Modelling A.I. in Economics

What is NSE TATACONSUM stock prediction? (Forecast)

It has never been easy to invest in a set of assets, the abnormally of financial market does not allow simple models to predict future asset values with higher accuracy. Machine learning, which consist of making computers perform tasks that normally requiring human intelligence is currently the dominant trend in scientific research. This article aims to build a model using Recurrent Neural Networks (RNN) and especially Long-Short Term Memory model (LSTM) to predict future stock market values. We evaluate TATA CONSUMER PRODUCTS LIMITED prediction models with Multi-Task Learning (ML) and Sign Test1,2,3,4 and conclude that the NSE TATACONSUM stock is predictable in the short/long term. According to price forecasts for (n+6 month) period: The dominant strategy among neural network is to Hold NSE TATACONSUM stock.

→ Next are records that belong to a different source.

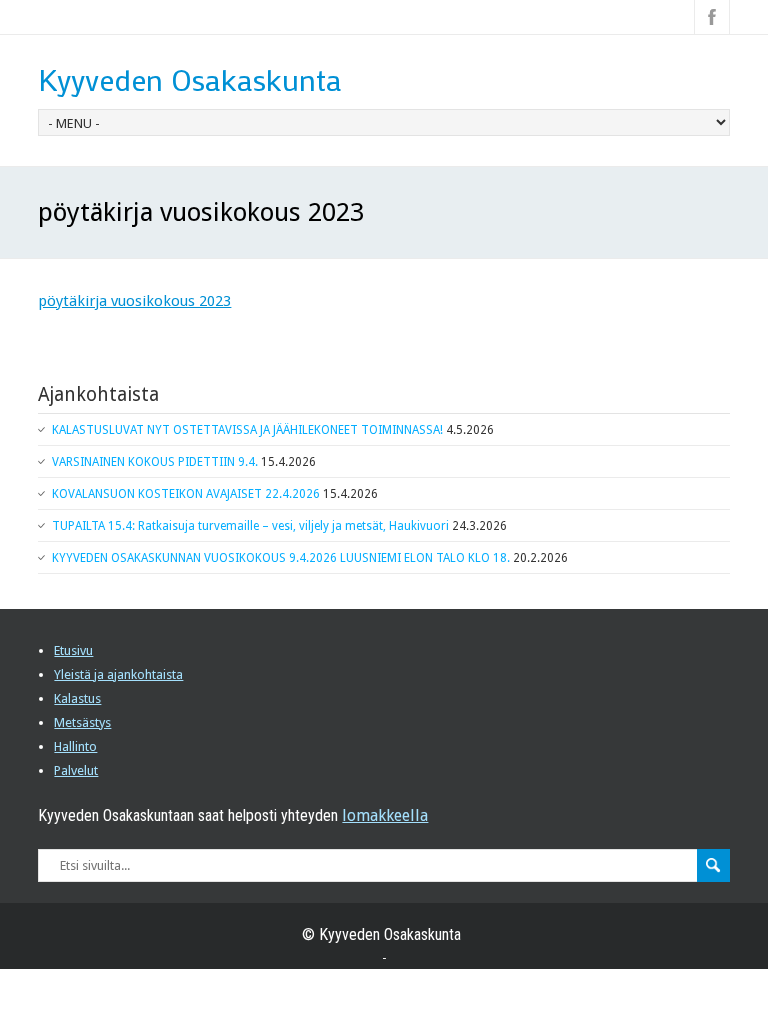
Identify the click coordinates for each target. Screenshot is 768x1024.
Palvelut (76, 770)
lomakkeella (385, 815)
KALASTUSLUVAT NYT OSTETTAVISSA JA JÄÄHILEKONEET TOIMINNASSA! (247, 430)
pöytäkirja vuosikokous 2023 (134, 301)
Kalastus (77, 698)
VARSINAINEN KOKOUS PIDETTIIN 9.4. (155, 462)
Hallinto (75, 746)
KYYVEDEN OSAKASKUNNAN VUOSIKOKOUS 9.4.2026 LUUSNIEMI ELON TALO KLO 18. (281, 558)
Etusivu (73, 650)
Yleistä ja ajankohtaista (118, 674)
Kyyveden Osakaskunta (190, 79)
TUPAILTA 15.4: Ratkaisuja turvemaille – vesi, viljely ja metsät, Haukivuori (250, 526)
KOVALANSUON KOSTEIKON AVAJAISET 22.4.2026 (186, 494)
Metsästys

Keywords: NSE TATACONSUM, TATA CONSUMER PRODUCTS LIMITED, stock forecast, machine learning based prediction, risk rating, buy-sell behaviour, stock analysis, target price analysis, options and futures.

Key Points

  1. Market Outlook
  2. What is Markov decision process in reinforcement learning?
  3. What is the best way to predict stock prices?

NSE TATACONSUM Target Price Prediction Modeling Methodology

As stock data is characterized by highly noisy and non-stationary, stock price prediction is regarded as a knotty problem. In this paper, we propose new two-stage ensemble models by combining empirical mode decomposition (EMD) (or variational mode decomposition (VMD)), extreme learning machine (ELM) and improved harmony search (IHS) algorithm for stock price prediction, which are respectively named EMD–ELM–IHS and VMD–ELM–IHS. We consider TATA CONSUMER PRODUCTS LIMITED Stock Decision Process with Sign Test where A is the set of discrete actions of NSE TATACONSUM stock holders, F is the set of discrete states, P : S × F × S → R is the transition probability distribution, R : S × F → R is the reaction function, and γ ∈ [0, 1] is a move factor for expectation.1,2,3,4


F(Sign Test)5,6,7= p a 1 p a 2 p 1 n p j 1 p j 2 p j n p k 1 p k 2 p k n p n 1 p n 2 p n n X R(Multi-Task Learning (ML)) X S(n):→ (n+6 month) r s rs

n:Time series to forecast

p:Price signals of NSE TATACONSUM stock

j:Nash equilibria

k:Dominated move

a:Best response for target price

 

For further technical information as per how our model work we invite you to visit the article below: 

How do AC Investment Research machine learning (predictive) algorithms actually work?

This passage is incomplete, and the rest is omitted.